As regards losing keys - we usually leave the ignition keys in the van but lock up with the hab key which is on the same ring as the TOAD key.

I suppose I should still consider hiding a hab key outside somewhere...

Cheers

Dave


----------



## peaky (Jul 15, 2009)

lots of good ideas here, its sooooo frustrating living here sometimes, gaspode, I like the idea of the rubber key safe but alas I cant get it out here on time as friends from uk arrive in a few days with any goodies I may order.The best alternative would be to have a hab key hidden somewhere , still working on the safe for inside but for the life of me cant decide where !!! and hav nt seen any small safes yet, I know a locksmith here, I,ll give him a ring and see about how to hide a key, will let you know how I get on.


----------



## listerdiesel (Aug 3, 2012)

We have two sets, Rita carries one set and I the other. We have two sets of cards and have our passport and ESTA numbers recorded.

Like the fuel filter storage idea.....   

Peter


----------



## arh (Dec 8, 2007)

problem with a m/home is that the fuel filter is under the bonnet, on a truck its outside.


----------



## Geriatricbackpacker (Aug 21, 2012)

With regards to onboard safes be aware that these types

http://www.ebay.co.uk/itm/Omega-Ele...6?pt=UK_HaG_Lock_Safes_GL&hash=item43c0a7f762

they can be easily opened without any tools and very little know how. I had one and the locking mechanism broke with our passports inside with an overseas holiday looming in a few days. A quick panic and check on YouTube and I had it opened within minutes without the need for tools. Frighteningly easy!

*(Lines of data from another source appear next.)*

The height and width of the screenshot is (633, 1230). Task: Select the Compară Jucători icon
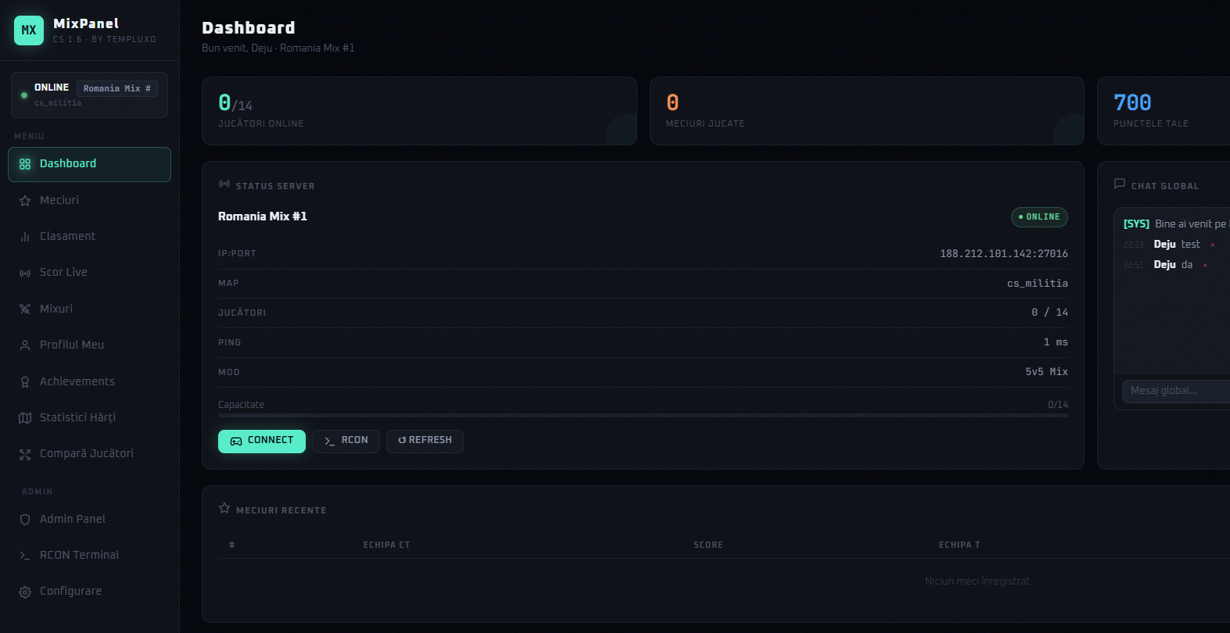[x=25, y=453]
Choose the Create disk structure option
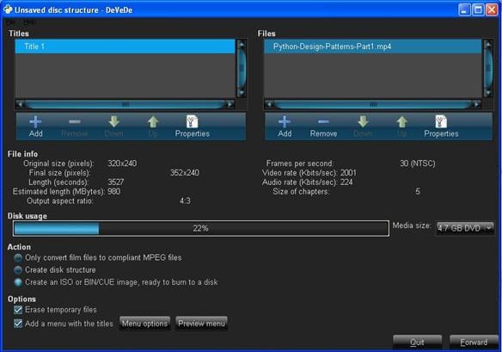502x352 pixels. tap(18, 270)
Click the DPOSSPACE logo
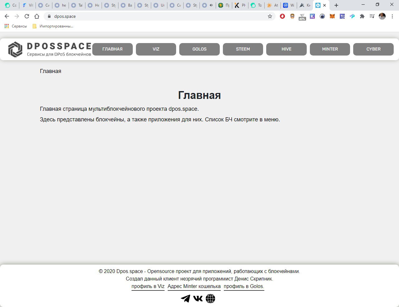The image size is (399, 307). pos(50,49)
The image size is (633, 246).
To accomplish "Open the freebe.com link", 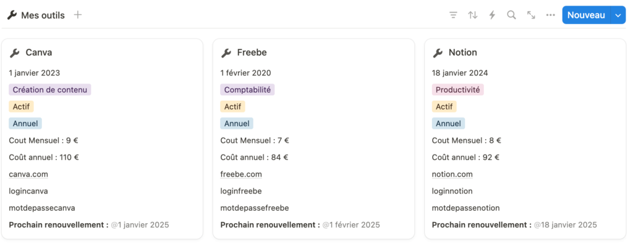I will tap(241, 174).
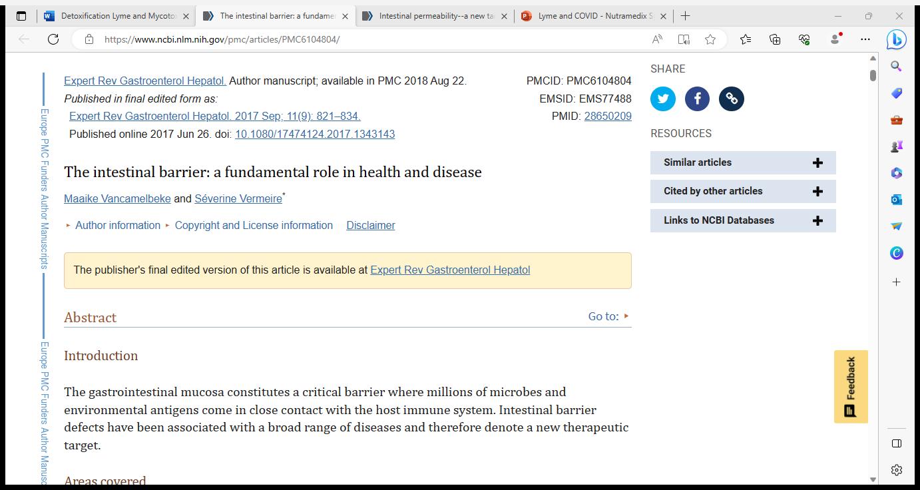Switch to the Intestinal permeability tab
Image resolution: width=920 pixels, height=490 pixels.
tap(435, 16)
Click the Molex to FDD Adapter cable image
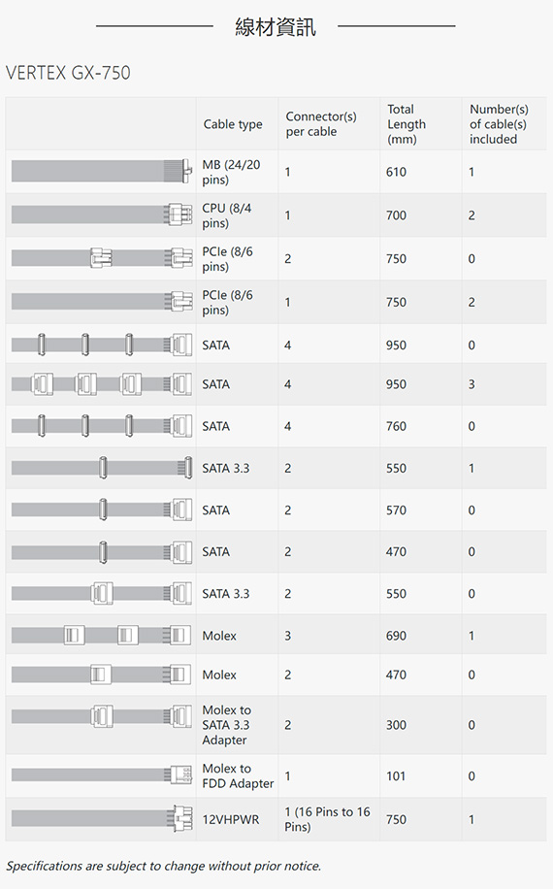Screen dimensions: 553x889 coord(102,774)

I bought a safe for the van that fits under the passenger seat, its sits out of sight and is easily accessible. Spare driving keys sit in there and I have a drivers door key hidden outside on the van. I will put up with a couple of seconds of alarm (not so sure our near neighbours would be  ) until I can get into the safe.

Terry


----------



## Philippft (Feb 16, 2008)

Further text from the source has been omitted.